Раймонд начал распечатывать пакеты, готовясь ставить канюли и брать анализы крови.

– Но это же сепсис, вызванный гриппом, – слабо сказала я, стоя в ногах кровати и глядя на Тину уже совсем другими глазами.

– Ну или по крайней мере… да нет, я уверена, что это грипп.

Да, был сезон гриппа, и да, у Тины наблюдались все симптомы – она даже сама поставила себе диагноз, – но я, торопясь провести первичный осмотр и оказать необходимую помощь, упустила из виду тот факт, что клиническая картина быстро менялась. Учащенное дыхание, низкое кровяное давление, холодные руки, жар, спутанность сознания: я пропустила очевидные признаки пневмонии.

В следующие несколько минут Тину удалось стабилизировать и начать необходимое лечение. Мы с Мартой подготовили для внутривенного введения физраствор, парацетамол и антибиотики, и начали вводить их в канюли, которые Раймонд поставил в обе руки. Теперь, когда ситуация была под контролем, я могла, наконец, прослушать ребенка Тины (чей пульс оказался на удивление стабильным и четким, с учетом обстоятельств), а Раймонд оповестил обоих врачей и теперь звонил одному из главных специалистов терапевтического отделения больницы, при которой работал наш роддом. Тина оставалась у нас до момента, пока не освободится каталка, чтобы перевезти ее в терапию и лечить дальше.
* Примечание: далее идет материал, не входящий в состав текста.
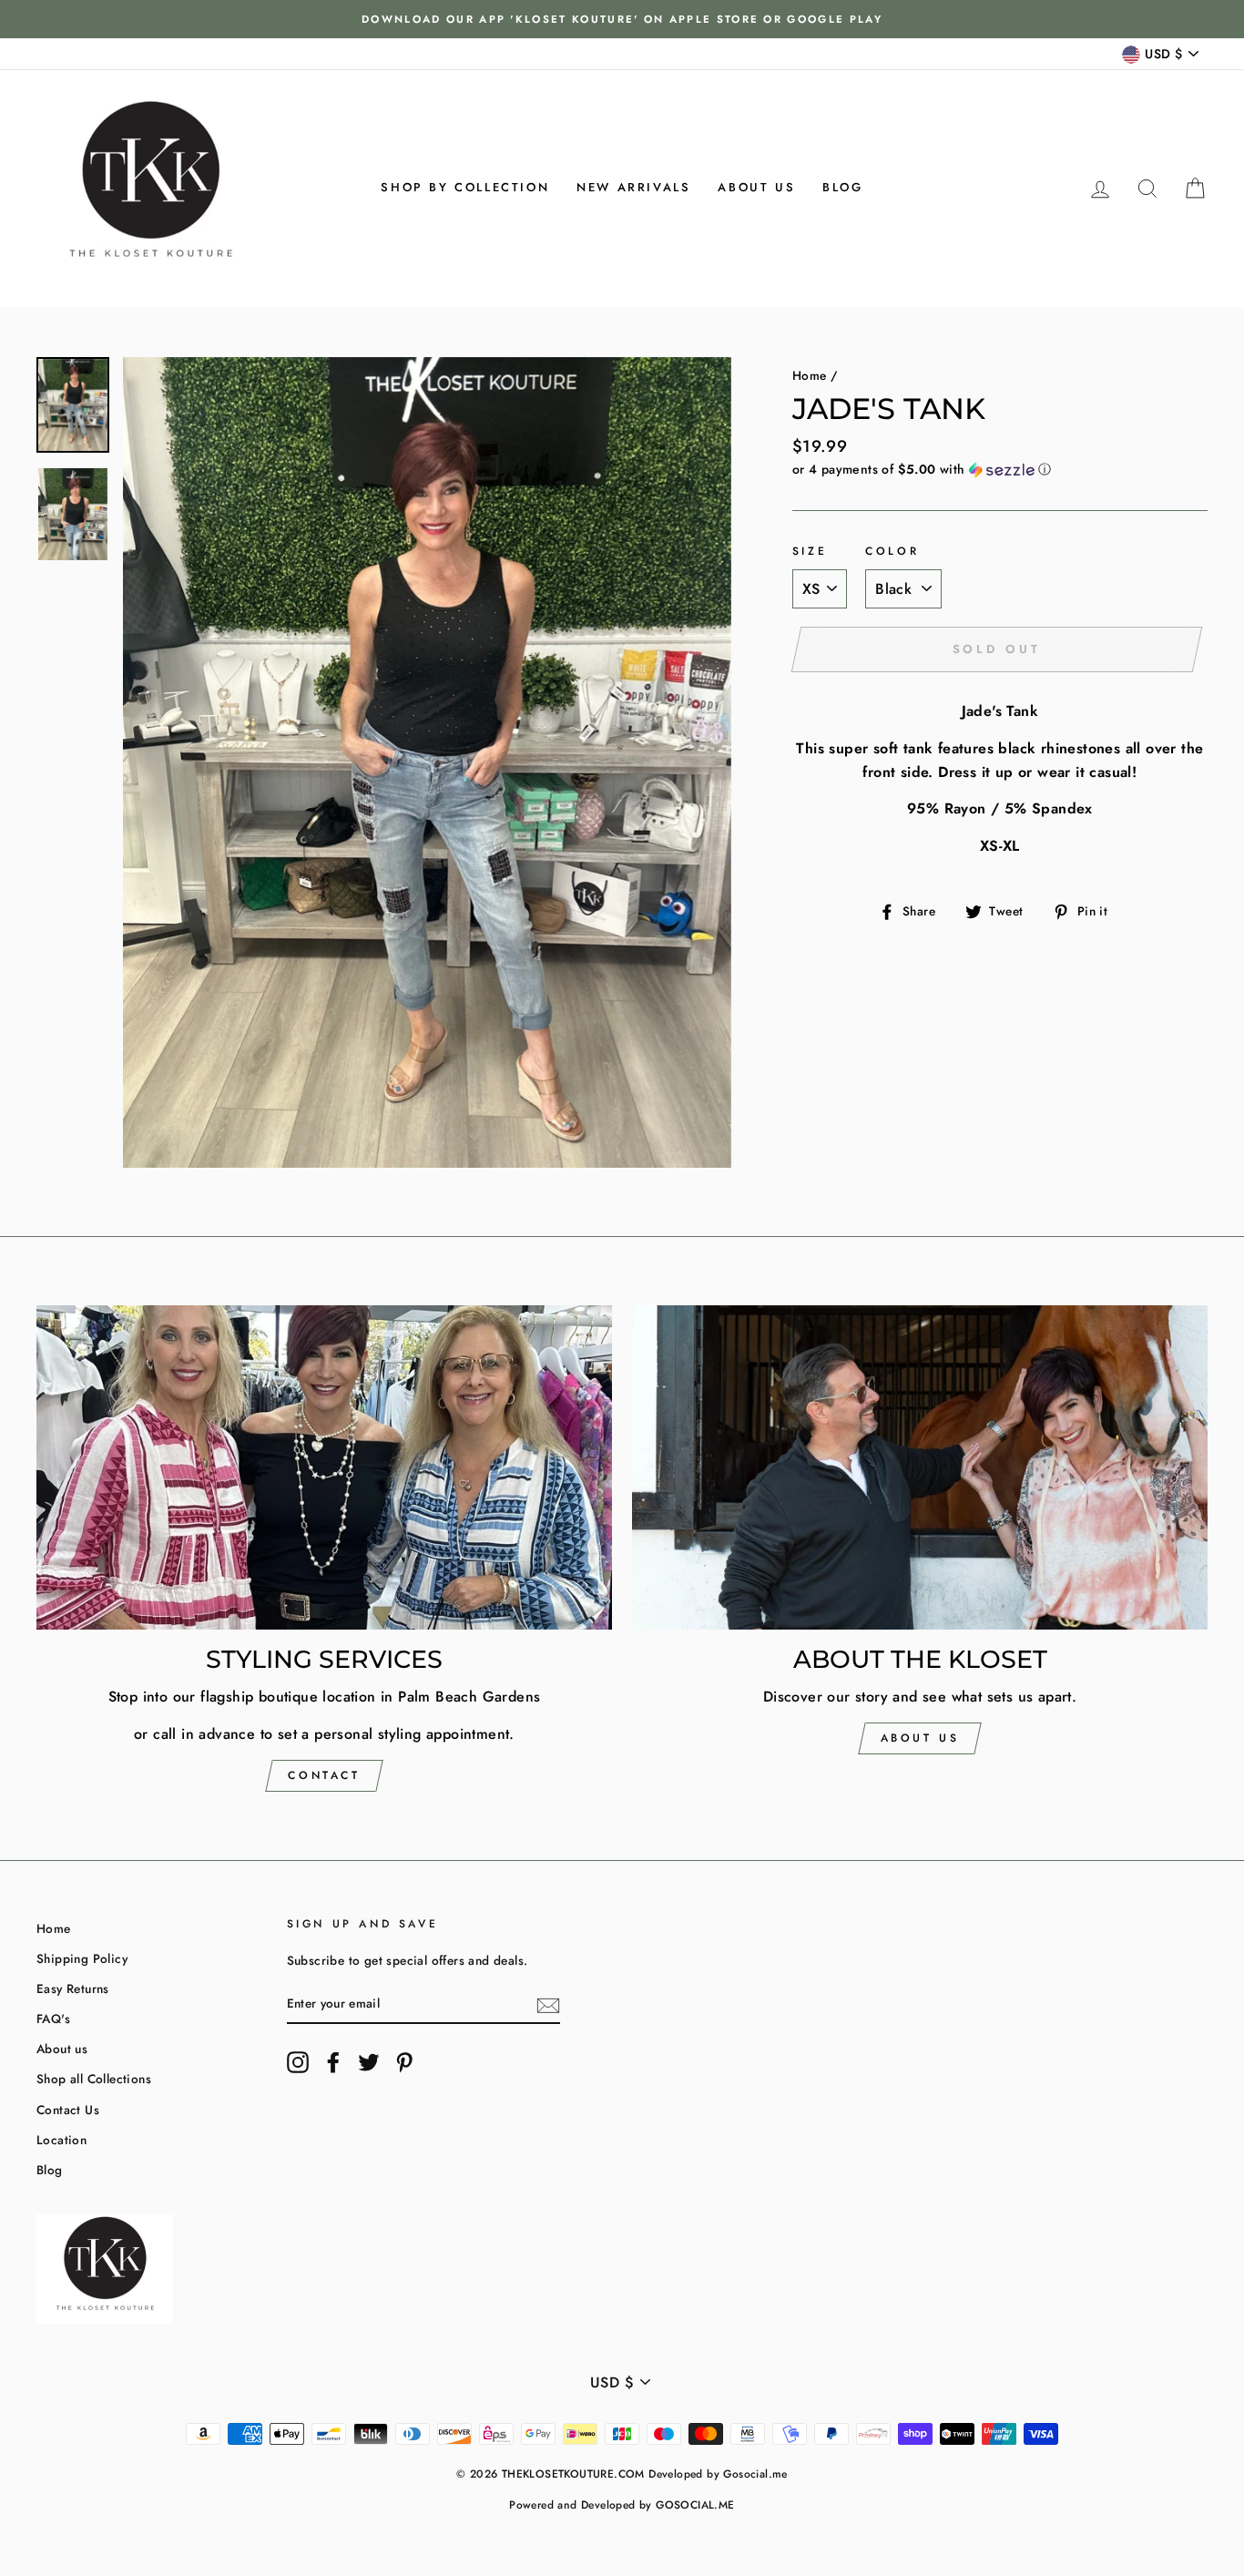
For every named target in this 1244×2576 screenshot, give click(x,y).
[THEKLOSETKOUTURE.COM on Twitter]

Каждый внес свой вклад, мы объединили усилия, и хотя нельзя было сказать, что Тина уже вне опасности, ситуация развивалась благоприятно.

Пока Раймонд делал звонки, а почти что дюжина пробирок с разноцветными пробками, в которых была кровь Тины, спешно доставлялась в разные подразделения больничной лаборатории, я присела в ногах ее кровати. Приемное опустело, как иногда бывает между полуденным часом пик и вечерней лавиной, так что за занавесками стояла тишина, нарушаемая разве что приглушенными звонками телефона и негромким скрипом кроссовок Марты по линолеуму. Пока вторая бутыль раствора с лекарствами вливалась в вены Тины, она снова впала в ступор и лежала с закрытыми глазами, полностью расслабившись, поверх простыней.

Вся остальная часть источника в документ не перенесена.